Could you write out all the records once more, exactly?

▶ Supplied data
● ● ● ●

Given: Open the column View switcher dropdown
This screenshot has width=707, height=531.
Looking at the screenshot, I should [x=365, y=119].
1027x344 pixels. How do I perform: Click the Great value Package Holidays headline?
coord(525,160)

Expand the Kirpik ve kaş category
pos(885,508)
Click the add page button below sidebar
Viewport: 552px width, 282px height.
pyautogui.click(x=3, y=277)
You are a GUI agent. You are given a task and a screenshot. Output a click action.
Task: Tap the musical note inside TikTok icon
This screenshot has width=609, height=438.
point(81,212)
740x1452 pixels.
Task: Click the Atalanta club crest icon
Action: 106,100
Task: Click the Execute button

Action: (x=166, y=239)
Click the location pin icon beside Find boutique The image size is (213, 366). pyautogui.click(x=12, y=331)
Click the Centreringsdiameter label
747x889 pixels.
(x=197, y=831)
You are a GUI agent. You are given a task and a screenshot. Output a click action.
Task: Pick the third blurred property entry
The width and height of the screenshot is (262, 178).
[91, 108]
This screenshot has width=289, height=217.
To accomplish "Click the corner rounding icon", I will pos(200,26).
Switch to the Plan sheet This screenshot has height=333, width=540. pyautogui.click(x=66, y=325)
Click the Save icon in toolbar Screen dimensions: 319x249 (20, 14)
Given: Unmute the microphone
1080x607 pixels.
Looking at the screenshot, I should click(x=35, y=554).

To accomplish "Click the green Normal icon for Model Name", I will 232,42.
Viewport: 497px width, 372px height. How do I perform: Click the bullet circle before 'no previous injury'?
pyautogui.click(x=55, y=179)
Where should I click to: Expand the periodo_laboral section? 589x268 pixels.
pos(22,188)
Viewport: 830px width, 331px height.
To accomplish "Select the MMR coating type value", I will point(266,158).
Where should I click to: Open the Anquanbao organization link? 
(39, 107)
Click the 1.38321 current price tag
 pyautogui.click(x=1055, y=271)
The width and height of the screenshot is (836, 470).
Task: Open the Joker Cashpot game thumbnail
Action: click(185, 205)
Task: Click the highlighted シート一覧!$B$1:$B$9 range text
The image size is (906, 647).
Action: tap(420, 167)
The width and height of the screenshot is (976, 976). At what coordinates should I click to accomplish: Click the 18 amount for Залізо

● ● ● ●

▶ Result below
Given: Open the column View switcher dropdown
This screenshot has width=707, height=531.
Looking at the screenshot, I should [x=365, y=119].
1027x344 pixels. How do I perform: Click the Great value Package Holidays headline?
coord(525,160)

Expand the Kirpik ve kaş category
pos(885,508)
Click the add page button below sidebar
Viewport: 552px width, 282px height.
pyautogui.click(x=3, y=277)
You are a GUI agent. You are given a task and a screenshot. Output a click action.
Task: Tap the musical note inside TikTok icon
This screenshot has width=609, height=438.
point(81,212)
740x1452 pixels.
Task: Click the Atalanta club crest icon
Action: 106,100
Task: Click the Execute button

Action: (x=166, y=239)
Click the location pin icon beside Find boutique The image size is (213, 366). pyautogui.click(x=12, y=331)
Click the Centreringsdiameter label
747x889 pixels.
(x=197, y=831)
You are a GUI agent. You are given a task and a screenshot. Output a click action.
Task: Pick the third blurred property entry
The width and height of the screenshot is (262, 178).
[91, 108]
This screenshot has width=289, height=217.
To accomplish "Click the corner rounding icon", I will pos(200,26).
Switch to the Plan sheet This screenshot has height=333, width=540. pyautogui.click(x=66, y=325)
Click the Save icon in toolbar Screen dimensions: 319x249 (20, 14)
Given: Unmute the microphone
1080x607 pixels.
Looking at the screenshot, I should click(x=35, y=554).

To accomplish "Click the green Normal icon for Model Name", I will 232,42.
Viewport: 497px width, 372px height. How do I perform: Click the bullet circle before 'no previous injury'?
pyautogui.click(x=55, y=179)
Where should I click to: Expand the periodo_laboral section? 589x268 pixels.
pos(22,188)
Viewport: 830px width, 331px height.
To accomplish "Select the MMR coating type value", I will point(266,158).
Where should I click to: Open the Anquanbao organization link? 
(39, 107)
Click the 1.38321 current price tag
 pyautogui.click(x=1055, y=271)
The width and height of the screenshot is (836, 470).
Task: Open the Joker Cashpot game thumbnail
Action: click(185, 205)
Task: Click the highlighted シート一覧!$B$1:$B$9 range text
The image size is (906, 647).
Action: tap(420, 167)
The width and height of the screenshot is (976, 976). At what coordinates should I click to accomplish: Click the 18 amount for Залізо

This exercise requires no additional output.